The BeautifulSoup equivalent I am trying to accomplish is:
page_soup = soup(page_html)
tags = {tag.name for tag in page_soup.find_all()}
tags
How do I do this using Selenium? I'm just trying to print out the unique tags used by a website without having to go through the entire HTML source code, so I can begin analysing it and scrape specific parts of the website. I don't care what the content of the tags are at this point, I just want to know what tags are used.
An answer I've stumbled upon, but not sure if there is a more elegant way of doing things is this...

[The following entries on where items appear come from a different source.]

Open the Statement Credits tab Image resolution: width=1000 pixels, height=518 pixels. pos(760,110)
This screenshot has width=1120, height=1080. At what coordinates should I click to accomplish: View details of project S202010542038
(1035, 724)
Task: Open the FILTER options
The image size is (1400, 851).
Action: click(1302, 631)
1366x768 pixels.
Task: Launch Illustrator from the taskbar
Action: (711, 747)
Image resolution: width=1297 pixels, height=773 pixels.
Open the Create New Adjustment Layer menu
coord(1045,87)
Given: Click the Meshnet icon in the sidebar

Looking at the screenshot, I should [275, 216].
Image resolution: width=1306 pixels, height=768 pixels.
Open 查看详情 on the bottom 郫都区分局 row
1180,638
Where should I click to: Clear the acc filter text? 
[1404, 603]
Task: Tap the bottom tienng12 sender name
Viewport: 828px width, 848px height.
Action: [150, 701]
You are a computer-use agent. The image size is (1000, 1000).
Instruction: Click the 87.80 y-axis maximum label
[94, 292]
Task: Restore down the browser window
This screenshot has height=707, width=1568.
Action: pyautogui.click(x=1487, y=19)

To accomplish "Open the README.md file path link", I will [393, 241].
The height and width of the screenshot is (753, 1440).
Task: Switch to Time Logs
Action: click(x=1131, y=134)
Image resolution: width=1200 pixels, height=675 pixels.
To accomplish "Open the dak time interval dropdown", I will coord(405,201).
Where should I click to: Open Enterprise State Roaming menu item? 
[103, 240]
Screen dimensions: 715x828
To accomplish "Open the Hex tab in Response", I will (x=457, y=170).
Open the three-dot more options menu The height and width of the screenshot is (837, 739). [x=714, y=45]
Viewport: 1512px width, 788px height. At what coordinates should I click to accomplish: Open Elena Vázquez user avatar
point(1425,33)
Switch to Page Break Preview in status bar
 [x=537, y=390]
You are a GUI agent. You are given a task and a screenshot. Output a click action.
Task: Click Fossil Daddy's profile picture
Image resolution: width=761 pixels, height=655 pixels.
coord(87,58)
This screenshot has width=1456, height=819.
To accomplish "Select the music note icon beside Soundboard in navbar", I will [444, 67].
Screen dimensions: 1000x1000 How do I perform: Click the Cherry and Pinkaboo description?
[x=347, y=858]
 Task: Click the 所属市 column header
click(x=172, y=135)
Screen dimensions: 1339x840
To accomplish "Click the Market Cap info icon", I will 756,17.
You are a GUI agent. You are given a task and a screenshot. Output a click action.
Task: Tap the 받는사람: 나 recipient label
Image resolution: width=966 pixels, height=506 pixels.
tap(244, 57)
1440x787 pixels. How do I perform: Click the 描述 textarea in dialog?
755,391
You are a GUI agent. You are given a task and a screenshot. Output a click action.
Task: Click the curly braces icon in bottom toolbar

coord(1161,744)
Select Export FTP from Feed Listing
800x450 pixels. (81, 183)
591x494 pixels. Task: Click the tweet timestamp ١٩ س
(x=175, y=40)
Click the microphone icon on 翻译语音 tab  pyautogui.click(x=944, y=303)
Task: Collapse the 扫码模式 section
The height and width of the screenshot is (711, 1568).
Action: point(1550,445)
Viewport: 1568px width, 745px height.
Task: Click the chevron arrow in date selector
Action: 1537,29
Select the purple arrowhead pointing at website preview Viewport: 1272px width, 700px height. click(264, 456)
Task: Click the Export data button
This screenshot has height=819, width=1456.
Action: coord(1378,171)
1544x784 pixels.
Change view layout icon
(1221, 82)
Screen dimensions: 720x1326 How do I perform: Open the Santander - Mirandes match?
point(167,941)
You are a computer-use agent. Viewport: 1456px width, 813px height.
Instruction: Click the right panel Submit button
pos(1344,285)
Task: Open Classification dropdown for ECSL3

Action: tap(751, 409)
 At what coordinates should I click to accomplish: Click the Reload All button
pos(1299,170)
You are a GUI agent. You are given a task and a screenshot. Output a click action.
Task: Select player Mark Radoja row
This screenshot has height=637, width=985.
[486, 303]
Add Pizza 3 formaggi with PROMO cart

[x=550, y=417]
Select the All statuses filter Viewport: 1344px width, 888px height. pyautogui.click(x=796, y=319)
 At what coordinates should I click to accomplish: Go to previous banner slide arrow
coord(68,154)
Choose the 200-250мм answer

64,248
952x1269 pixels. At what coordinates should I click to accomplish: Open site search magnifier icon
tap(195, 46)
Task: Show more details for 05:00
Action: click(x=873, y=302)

from selenium import webdriver
from selenium.webdriver.chrome.service import Service
from webdriver_manager.chrome import ChromeDriverManager
from selenium.webdriver.common.by import By
website = 'https://www.afr.com'
driver = webdriver.Chrome(service=Service(ChromeDriverManager().install()))
driver.get(website)
el = driver.find_elements(by=By.CSS_SELECTOR, value='*')
tag_list = []
for e in el:
tag_list.append(e.tag_name)
tag_list = pd.Series(tag_list).unique()
for t in tag_list:
print(t)
CodePudding user response:
Beautifulsoup is better for this specific scenario.
But if you still want to use Selenium, you can try:
elems = driver.find_elements_by_tag_name('*')
tags = []
for x in elems:
taggs.append(x.tag_name)
Which is equivalent to:
elems = driver.find_elements_by_tag_name('*')
tags = [x.tag_name for x in elems]
If you finally want to get only the unique values, you could use the set()
built-in data type for example:
set(tags)